Second, I believe that the human security approach applied in Uzbekistan has contributed to the realization of the SDGs in Uzbekistan, by helping Uzbek authorities, with assistance from the United Nations, to focus their efforts on protecting and empowering the lives of those people who were placed under catastrophic environmental threat and who would otherwise have been left behind. The project’s positive impacts have been directly conducive to achieving eight of the SDGs in the region; namely, SDG 1 (no poverty), SDG 3 (good health), SDG 8 (decent work and economic growth), SDG 10 (reduced inequality), SDG 11 (safe and resilient settlements), SDG 13 (climate action), SDG 16 (peaceful and inclusive societies) and SDG 17 (Partnerships for the goals). Thus, we can see that human security and implementation of the SDGs are complementary to each other and can be understood as "two wheels of the same cart". In other words, I think that the project exemplifies the potential of the human security approach as an effective policy tool to directly advance the SDGs. From this perspective, we welcome that the project has been replicated under the strong ownership of the Government of Uzbekistan after its initial implementation period.
Last but not least, I would like to point to the fact that, in many ways, the nature of this project is in alignment with the direction of the United Nations Sustainable Development System reform efforts led by Secretary-General Guterres himself. In financial terms, this was not a large scale project to address the worst environmental disaster; but what made it possible for such a modestly scaled project to have a significantly positive impact on the ground may be that UN organizations on the ground; namely the UNDP, WHO, UNFPA, UNV and UNESCO, worked together, under the able leadership of RC, Ms. Helena Fraser, – I am happy to meet you Helena today – and with the strong ownership and political will of the Uzbek authorities on the formulation, implementation and monitoring of this project, utilizing the comparative advantages of each stakeholder in a collaborative manner, thereby realizing “delivery as one”.
Ladies and Gentlemen,
For over a decade the UN Trust Fund for Human Security has called on UN organizations utilizing its funds to collaborate under the Resident Coordinator. This policy has had the positive side-effect of forcing UN organizations to work together as “One UN”. As we all know, “One UN” is easier said than done, given that each organization has a different set of mandates, business culture, lines of reporting and so forth. The Trust Fund’s pioneering approach has helped underwrite the realization of “One UN” on the ground, which we all aspire to today, in line with SG Guterres’ UN reform. The Government of Japan would like to invite a wider range of Member States to join in supporting the Trust Fund for Human Security.

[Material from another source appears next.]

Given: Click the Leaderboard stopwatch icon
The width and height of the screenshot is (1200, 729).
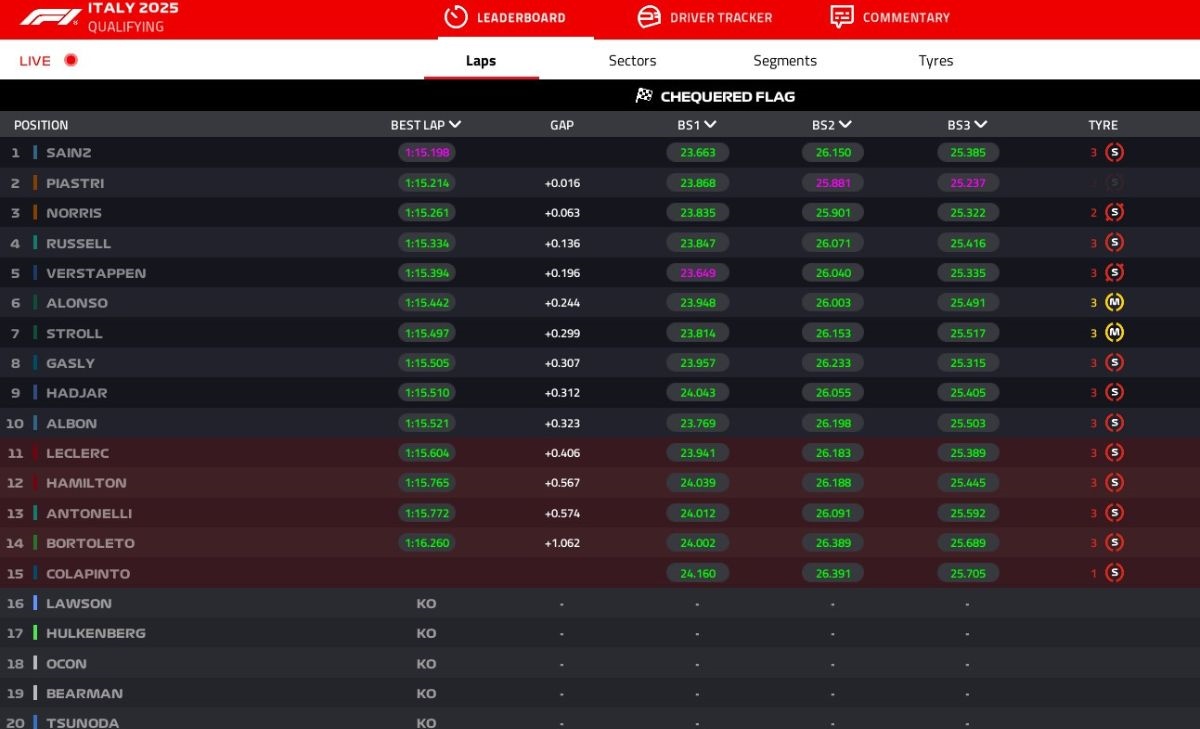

Human Security remains a main pillar of the Government of Japan’s foreign policy and international cooperation. We remain committed to the realization of a world where “no one is left behind” through the application of the human security approach. We look forward to working closely with other Member States, UN organs and all other stakeholders in addressing the challenges in realizing human security.
Thank you very much for your kind attention.